Dans la nouvelle rédaction, vous avez remplacé la notion générique de crime par une liste d'infractions qui exclurait notamment le viol et la mutilation et vous avez par là même supprimé toute la dimension préventive du dispositif qui concernait les situations post-séparation. On a totalement perdu l'outil préventif et la référence au viol ! La rédaction précédente était pertinente, la nouvelle ne l'est pas.

M. Aurélien Pradié, député, rapporteur pour l'Assemblée nationale . - La nouvelle rédaction énumère des crimes, mais, si les violences n'entrainent pas la mort de la victime, l'autorité parentale de l'auteur n'est effectivement pas suspendue. Mieux vaudrait remplacer l'énumération « chef de meurtre, d'assassinat, d'empoisonnement, ou de violences ayant entrainé la mort » par la notion de « crime commis sur la personne de l'autre parent », ce qui permet de viser aussi le viol ou les mutilations !

Mme Yaël Braun-Pivet, députée, vice-présidente . - Cette modification me convient et elle est acceptée par mes collègues de la majorité, que j'interroge du regard.

Mme Marie Mercier , sénateur, rapporteur pour le Sénat . - Il faut aussi, par cohérence, modifier la rédaction du 5°, pour remplacer « de plein droit ni lorsque l'autorité parentale est retirée, ni » par « de plein droit ni lorsque l'autorité parentale ou son exercice est retiré, ni ».

M. Philippe Bas , sénateur, président . - En effet.

Mme Laurence Rossignol , sénatrice . - Que deviennent les coups et blessures avec incapacité totale de travail de huit jours ? On renonce à intervenir pour prévenir les violences post-séparation et on se contente de suspendre l'exercice de l'autorité parentale après la commission du crime. Si le père a tué, violé ou mutilé la mère, ce qui n'est pas le plus courant, l'exercice de l'autorité parentale sera suspendu. Dans les autres cas de violences post-séparation, le père continuera d'exercer l'autorité parentale et de harceler la mère par ce biais. Il y a donc eu un recul entre la proposition initiale et la nouvelle proposition.

M. Philippe Bas , sénateur, président . - Vous posez la question de l'automaticité du retrait de l'autorité parentale. Celle-ci peut être prononcée par le juge pénal. Vous souhaiteriez qu'elle soit automatique. Pourtant, lorsque le Président Nicolas Sarkozy avait défendu les peines planchers en matière de délinquance, vous n'y étiez pas très favorable...

> _Données à analyser_:
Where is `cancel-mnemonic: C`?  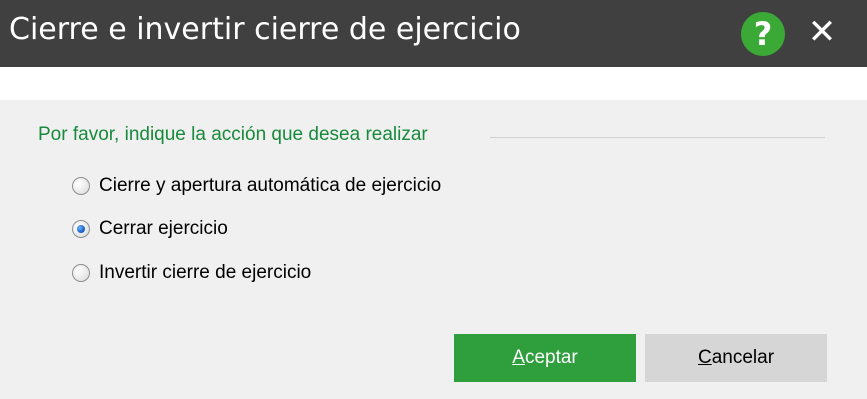
cancel-mnemonic: C is located at coordinates (704, 358).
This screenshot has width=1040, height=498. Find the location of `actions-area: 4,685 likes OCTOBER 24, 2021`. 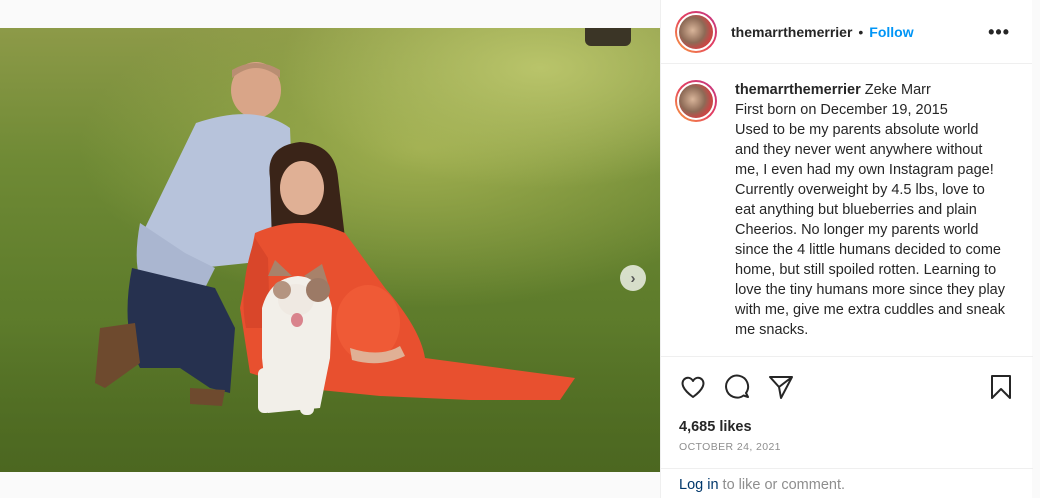

actions-area: 4,685 likes OCTOBER 24, 2021 is located at coordinates (847, 404).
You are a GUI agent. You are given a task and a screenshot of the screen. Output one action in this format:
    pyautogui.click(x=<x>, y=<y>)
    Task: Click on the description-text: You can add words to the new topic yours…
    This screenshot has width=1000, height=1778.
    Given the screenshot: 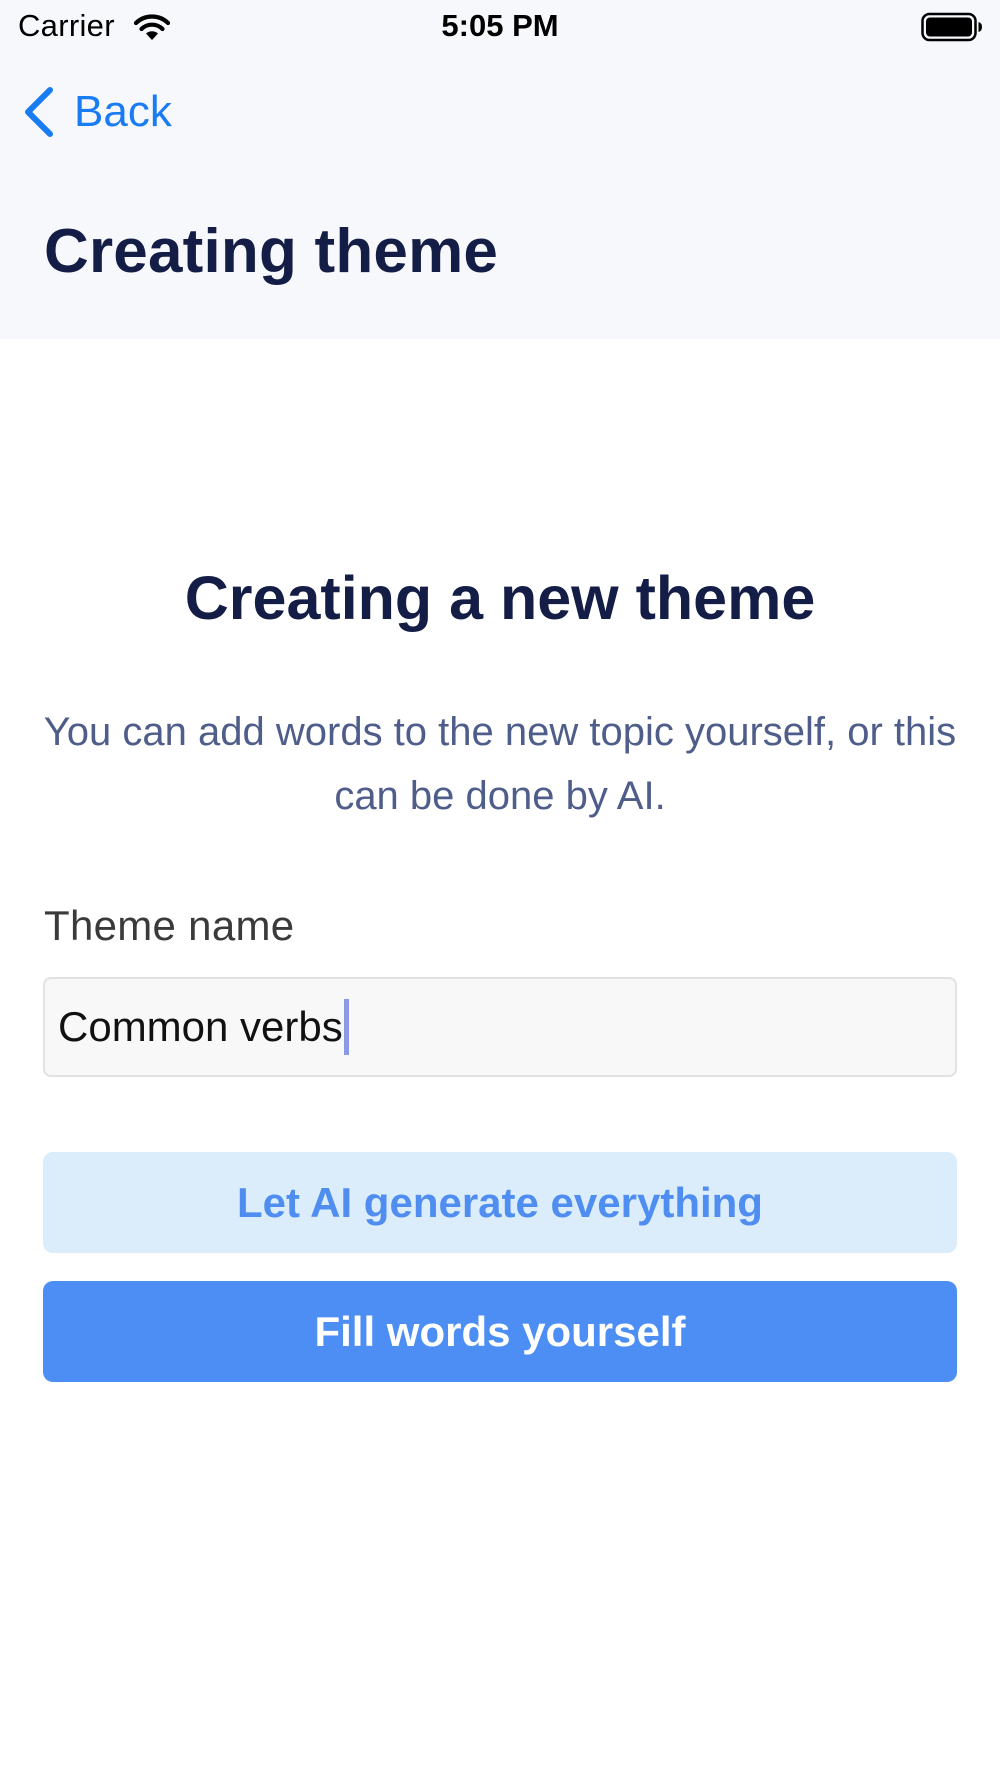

> _Consignes de l'exercice_:
1. Dans le débat sur l'autorité parentale, par quelle notion M. Aurélien Pradié propose-t-il de remplacer l'énumération des crimes ?
2. Pouvez-vous recopier le passage du débat sur l'autorité parentale qui commence aux mots « Mme Yaël Braun-Pivet, députée, vice-présidente » et s'arrête après « j'interroge du regard. », en renommant « modification » en « proposition » ?
3. Que pourrait-on lire ensuite dans le débat sur l'autorité parentale ? Rédigez la suite à partir de sa dernière phrase.
Les données n'ont aucun lien avec le débat sur l'autorité parentale.

> _Réponses attendues_:
1. Par la notion de « crime commis sur la personne de l'autre parent ».

2.
Mme Yaël Braun-Pivet, députée, vice-présidente . - Cette proposition me convient et elle est acceptée par mes collègues de la majorité, que j'interroge du regard.

3.
Mme Marie-Pierre de la Gontrie , sénatrice . - Une remarque, la référence à l'article 377 du code civil ne me paraît plus très opérante si la mère n'est pas morte.

M. Aurélien Pradié, député, rapporteur pour l'Assemblée nationale . - La nouvelle rédaction est le fruit d'une négociation. L'enjeu, madame Rossignol, est de parvenir à un compromis. Vous avez raison, la question de la prévention des violences post-séparation reste ouverte. Il faut que la majorité prenne l'engagement de la traiter dans le cadre de la proposition de loi à venir en début d'année prochaine.

Mme Annick Billon , sénatrice . - La première rédaction permettait d'agir en amont et de faire de la prévention. L'objectif de la proposition de loi est quand même d'assurer la protection des femmes et de prévenir les féminicides.

M. Guillaume Vuilletet, député . - Nous devons parvenir à un consensus. Nous sommes inscrits dans une démarche de coconstruction de la loi, dans la perspective des textes à venir. C'est pourquoi nous souhaitons que l'on en reste à cette rédaction.

Mme Alexandra Louis, députée . - Nous devons avoir en tête l'intérêt supérieur de l'enfant. La suspension de l'exercice de l'autorité parentale est aussi une mesure de protection. Avec ce compromis, on fait un pas en avant. La discussion se poursuivra au Parlement à l'avenir sur les autres infractions et sur la question de la complicité.

M. Antoine Savignat, député . - Ce texte a quand même vocation à être dissuasif, à éviter que de nouvelles femmes ne meurent sous les coups de leurs conjoints. On est en train de légiférer pour les situations où la femme meurt... Rien n'est prévu pour protéger les femmes victimes de violences. La suspension de l'autorité parentale y contribuait. On intervient en aval, non en amont, ce n'est pas logique !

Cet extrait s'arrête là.